After a very long time talking to the first doctor I actually liked (as opposed to the family doctor who scared the shit out of me for years), he gently told me that I was ‘probably depressed’. When I made it clear I’d rather blow my brains out than take medication, he didn’t press the matter. It wasn’t news to me, not after the time I’d just endured at school. I’d been bouncing from dizzying highs to terrible lows all that time, and probably even before that too. Despite my own opinion I was brilliant and friendly, my mother once described me as a loner… which was just as true. I remember having a miserable time at my primary school leaving do because I was incredibly down. Although I’d had a bit of a run in with someone, I remember sitting there on the sidelines, practically paralysed by my own misery and knowing I was there because of how I felt, not because of what had happened. I was eleven years old then.

I am also very lucky. My lows have not quite kept me from leaving the house… not when I had to get out of bed. The lows have kept me from moving when I didn’t have to… and I spent large chunks of my time asleep during the day because of it. Just curled up in bed, either asleep or waiting for sleep, waiting for time to pass so that the next day might be better. Might be better.

I’m lucky. I haven’t ever felt truly suicidal. I’ve always been the kind to have a ‘don’t-care-if-I-live-wish’, not a death wish. There have been times I’ve not looked before crossing the road with a sort of fatalistic attitude of ‘well, if I die it’s not a loss, is it?’.

It’s the lows that have kept me from pursuing the things I think I’d love. That’s a very simplistic way of putting it… but it’s not inaccurate. There are other reasons… but mostly it’s the paralysing effect the lows have. Paralysing, I think that’s the word I’m looking for. It’s the kind of thing that makes me so… morbid-fatalistic-mute-apathetic. It’s the feeling that makes me think “I don’t need to shower. Who fucking cares? Let’s stay in bed.” It’s the feeling that makes me think “I don’t need to move from this bed, even though I’ve been here for three days.”

All this thought has come from Stephen Fry’s quite great programme about his battle with manic-depression, which is finishing tonight. He’s talked about all kinds of things… and I’m desperately glad that I’ve never had such a terrible time with it that I’ve been forced to seek medical help. I’ve never sat in a car in a garage with my hand on the ignition key. I’ve thrown shit, I’ve had moments of such utter, utter, uncontrollable rage where I have little or no control over what I’m thinking, feeling, saying or doing. Only a few months ago I stormed into Waitrose (a supermarket chain in Britain), up to my parents and demanded they sort their fucking car out. Why? The alarm had gone off while I was sat in in it. Two whole times. I remained in this rage for a long time- even beyond the point where I started making jokes to stop my mum being angry with me in return.

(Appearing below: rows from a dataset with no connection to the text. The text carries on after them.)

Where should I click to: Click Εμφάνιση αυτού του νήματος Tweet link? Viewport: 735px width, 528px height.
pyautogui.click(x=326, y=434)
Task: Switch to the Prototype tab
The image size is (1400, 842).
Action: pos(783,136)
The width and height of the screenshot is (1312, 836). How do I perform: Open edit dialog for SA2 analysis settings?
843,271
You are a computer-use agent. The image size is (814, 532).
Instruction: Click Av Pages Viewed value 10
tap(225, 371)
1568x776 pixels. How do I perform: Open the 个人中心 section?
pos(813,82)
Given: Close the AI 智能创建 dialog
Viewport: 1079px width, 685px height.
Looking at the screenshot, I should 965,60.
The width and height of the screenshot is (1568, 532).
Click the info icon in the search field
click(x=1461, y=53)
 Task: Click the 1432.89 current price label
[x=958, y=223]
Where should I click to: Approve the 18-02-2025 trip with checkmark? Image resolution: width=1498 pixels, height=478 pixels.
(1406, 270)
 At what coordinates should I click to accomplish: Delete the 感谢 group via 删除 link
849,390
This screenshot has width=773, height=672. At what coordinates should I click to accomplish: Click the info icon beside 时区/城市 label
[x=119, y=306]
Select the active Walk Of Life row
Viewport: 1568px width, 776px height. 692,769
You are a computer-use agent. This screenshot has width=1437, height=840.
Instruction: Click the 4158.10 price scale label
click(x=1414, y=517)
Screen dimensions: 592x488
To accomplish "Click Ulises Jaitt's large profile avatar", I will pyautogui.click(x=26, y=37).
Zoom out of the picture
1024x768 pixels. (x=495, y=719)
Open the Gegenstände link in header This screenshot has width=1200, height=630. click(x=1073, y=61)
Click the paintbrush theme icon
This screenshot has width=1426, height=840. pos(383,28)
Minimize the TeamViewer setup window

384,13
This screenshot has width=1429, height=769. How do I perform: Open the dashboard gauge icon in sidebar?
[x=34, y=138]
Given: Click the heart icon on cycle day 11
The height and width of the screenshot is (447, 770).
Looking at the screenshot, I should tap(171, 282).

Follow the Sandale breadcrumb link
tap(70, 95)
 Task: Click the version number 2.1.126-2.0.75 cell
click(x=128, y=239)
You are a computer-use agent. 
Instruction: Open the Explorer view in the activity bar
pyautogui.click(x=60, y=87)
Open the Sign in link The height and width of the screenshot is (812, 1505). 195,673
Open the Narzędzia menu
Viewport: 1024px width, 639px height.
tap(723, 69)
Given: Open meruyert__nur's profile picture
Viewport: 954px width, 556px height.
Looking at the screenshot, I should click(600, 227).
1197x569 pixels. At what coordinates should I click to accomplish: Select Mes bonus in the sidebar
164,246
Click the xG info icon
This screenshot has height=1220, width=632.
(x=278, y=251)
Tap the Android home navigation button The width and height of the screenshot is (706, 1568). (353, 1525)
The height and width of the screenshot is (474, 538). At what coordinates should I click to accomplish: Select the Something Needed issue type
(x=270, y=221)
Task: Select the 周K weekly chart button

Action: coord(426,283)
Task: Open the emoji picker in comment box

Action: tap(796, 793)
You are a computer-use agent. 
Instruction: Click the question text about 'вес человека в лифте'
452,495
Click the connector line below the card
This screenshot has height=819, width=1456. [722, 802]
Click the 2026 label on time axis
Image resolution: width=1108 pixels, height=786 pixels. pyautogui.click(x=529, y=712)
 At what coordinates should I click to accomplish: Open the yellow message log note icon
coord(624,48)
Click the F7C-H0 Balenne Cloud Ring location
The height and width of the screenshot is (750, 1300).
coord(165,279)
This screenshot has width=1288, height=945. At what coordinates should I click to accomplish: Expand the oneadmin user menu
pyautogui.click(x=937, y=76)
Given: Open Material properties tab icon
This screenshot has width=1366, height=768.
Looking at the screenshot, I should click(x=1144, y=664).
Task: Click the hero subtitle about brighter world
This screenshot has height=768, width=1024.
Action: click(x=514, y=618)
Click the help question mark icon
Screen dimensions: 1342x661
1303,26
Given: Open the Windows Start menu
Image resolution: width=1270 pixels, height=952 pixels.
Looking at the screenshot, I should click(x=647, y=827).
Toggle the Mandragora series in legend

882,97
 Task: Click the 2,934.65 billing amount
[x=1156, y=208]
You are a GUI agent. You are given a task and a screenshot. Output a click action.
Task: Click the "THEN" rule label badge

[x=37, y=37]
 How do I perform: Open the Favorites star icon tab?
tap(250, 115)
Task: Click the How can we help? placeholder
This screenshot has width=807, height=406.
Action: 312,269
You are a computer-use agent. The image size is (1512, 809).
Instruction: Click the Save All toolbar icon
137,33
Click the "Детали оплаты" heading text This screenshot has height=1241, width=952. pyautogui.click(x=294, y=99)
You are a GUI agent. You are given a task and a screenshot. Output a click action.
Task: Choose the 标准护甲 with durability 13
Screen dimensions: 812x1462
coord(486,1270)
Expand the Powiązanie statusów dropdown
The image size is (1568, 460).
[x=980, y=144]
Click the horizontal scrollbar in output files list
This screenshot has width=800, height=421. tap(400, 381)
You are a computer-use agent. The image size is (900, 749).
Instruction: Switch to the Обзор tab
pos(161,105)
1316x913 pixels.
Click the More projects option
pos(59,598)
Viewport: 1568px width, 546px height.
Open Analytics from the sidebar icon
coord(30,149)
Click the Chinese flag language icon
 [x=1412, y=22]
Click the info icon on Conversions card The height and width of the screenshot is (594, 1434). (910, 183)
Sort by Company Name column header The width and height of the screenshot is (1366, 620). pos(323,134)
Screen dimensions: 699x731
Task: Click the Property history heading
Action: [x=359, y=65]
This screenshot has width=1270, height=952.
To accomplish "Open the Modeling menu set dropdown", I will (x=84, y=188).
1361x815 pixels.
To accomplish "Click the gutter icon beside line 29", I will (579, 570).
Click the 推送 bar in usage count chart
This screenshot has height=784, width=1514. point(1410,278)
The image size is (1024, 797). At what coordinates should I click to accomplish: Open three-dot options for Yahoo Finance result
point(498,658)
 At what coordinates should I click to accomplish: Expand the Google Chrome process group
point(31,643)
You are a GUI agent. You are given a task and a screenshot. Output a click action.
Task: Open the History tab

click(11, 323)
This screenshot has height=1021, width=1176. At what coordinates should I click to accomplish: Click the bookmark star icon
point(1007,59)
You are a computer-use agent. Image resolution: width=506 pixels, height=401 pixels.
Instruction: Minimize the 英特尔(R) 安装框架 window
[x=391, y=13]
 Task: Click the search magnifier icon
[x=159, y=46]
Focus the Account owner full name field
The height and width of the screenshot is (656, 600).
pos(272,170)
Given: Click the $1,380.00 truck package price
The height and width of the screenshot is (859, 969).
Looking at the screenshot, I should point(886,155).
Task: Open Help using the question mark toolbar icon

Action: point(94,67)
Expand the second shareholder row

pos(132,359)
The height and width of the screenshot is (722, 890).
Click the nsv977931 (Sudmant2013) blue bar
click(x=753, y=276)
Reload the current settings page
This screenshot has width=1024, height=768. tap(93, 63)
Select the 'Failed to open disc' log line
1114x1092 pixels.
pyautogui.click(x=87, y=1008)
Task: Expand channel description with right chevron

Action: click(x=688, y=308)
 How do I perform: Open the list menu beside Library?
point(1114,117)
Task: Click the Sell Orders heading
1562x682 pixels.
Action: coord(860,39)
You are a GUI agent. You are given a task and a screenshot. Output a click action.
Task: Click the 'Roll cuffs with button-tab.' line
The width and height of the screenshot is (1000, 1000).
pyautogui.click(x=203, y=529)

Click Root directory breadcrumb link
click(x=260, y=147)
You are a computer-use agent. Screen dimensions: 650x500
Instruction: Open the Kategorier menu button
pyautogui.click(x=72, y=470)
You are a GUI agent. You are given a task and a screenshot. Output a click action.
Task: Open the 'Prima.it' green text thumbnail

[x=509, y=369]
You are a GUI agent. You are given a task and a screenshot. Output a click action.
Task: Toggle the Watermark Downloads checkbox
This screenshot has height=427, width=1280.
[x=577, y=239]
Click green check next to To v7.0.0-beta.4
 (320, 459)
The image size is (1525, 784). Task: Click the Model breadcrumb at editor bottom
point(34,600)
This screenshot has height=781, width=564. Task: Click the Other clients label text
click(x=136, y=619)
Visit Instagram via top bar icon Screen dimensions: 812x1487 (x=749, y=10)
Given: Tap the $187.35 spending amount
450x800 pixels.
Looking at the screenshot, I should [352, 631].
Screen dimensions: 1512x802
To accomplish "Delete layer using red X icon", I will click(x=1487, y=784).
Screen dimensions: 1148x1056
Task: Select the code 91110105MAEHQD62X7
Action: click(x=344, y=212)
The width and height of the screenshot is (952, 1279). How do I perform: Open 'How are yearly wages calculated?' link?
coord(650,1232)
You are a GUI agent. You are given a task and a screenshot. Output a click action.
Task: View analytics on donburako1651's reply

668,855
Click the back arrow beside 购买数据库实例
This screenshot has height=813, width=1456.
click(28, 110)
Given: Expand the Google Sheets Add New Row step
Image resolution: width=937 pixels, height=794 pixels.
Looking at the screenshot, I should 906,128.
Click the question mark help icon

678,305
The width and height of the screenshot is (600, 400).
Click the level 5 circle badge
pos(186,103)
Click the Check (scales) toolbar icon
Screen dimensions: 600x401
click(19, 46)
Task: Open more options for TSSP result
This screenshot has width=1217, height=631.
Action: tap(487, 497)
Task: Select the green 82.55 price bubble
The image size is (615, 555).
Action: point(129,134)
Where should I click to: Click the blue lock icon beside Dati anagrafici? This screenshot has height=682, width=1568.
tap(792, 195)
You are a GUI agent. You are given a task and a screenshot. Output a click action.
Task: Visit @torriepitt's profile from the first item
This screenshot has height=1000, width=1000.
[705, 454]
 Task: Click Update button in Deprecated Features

I am so lucky to only have to deal with this shit on a relatively minor level. I have not had medication forced on me. I have not been at the point where I’ve missed work because of it… although everyone noticed the last real bad time I had back in March or April. It hasn’t been forced on me. I have not had to return to that doctor and say “Yeah, you were right.” The fact is, I probably do have some kind of manic-depression… I say this only because the highs are too manic and the lows too low. This isn’t the natural drama queen side of me talking now… it’s an utterly honest opinion of what makes me who I am. Perhaps I’m the luckiest little girl in all the world- I get all the good stuff of this and only a little of the badness of it.

I’ve never doused myself with petrol, I’ve never jumped off a roof or hung out a window. I’ve never held a knife to my wrist, and I’ve never swallowed a bottle of pills. But I’d be lying if I said I’d never thought about these things. I’ve always been a very insular kind of person, always carrying on my life inside my brain in a more detailed way than outside it. I’d tell you some of the things I’ve seen and felt and thought, but it would worry you. Despite my narcissism and love of drama, I don’t actually like to worry the people around me.

Maybe I’m getting through now only on sheer force of will. Maybe I’m not manic-depressive and I’m just a genius. Maybe I’m a drama queen. Maybe I’m just a silly little girl who doesn’t know what the fuck she’s talking about. Maybe it’ll get better, maybe it’ll get worse. The wheel of fortune may one day pause, and whether I’m near the top or the bottom when it stops, I don’t know.

But the way I felt this morning, I’m still on the wheel, it’s still turning and I’m getting back near the bottom. Maybe this time music will lift me out of it. And maybe it won’t.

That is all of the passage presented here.